→ **INPUT DATA**
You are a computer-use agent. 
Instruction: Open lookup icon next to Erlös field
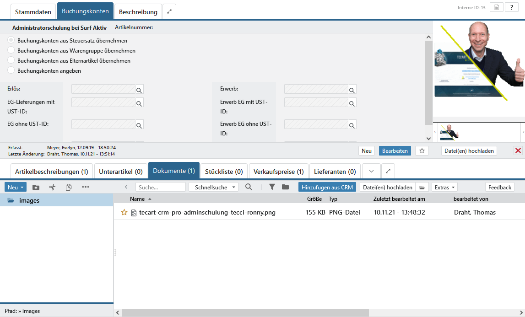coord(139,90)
* * *
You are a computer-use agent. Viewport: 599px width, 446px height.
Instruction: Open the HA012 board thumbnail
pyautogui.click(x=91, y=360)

→ **WHAT YOU WILL DO**
Each line above that carries the string "computer" has to be returned.

→ **WRITTEN RESPONSE**
You are a computer-use agent. 
You are a computer-use agent. Viewport: 599px width, 446px height.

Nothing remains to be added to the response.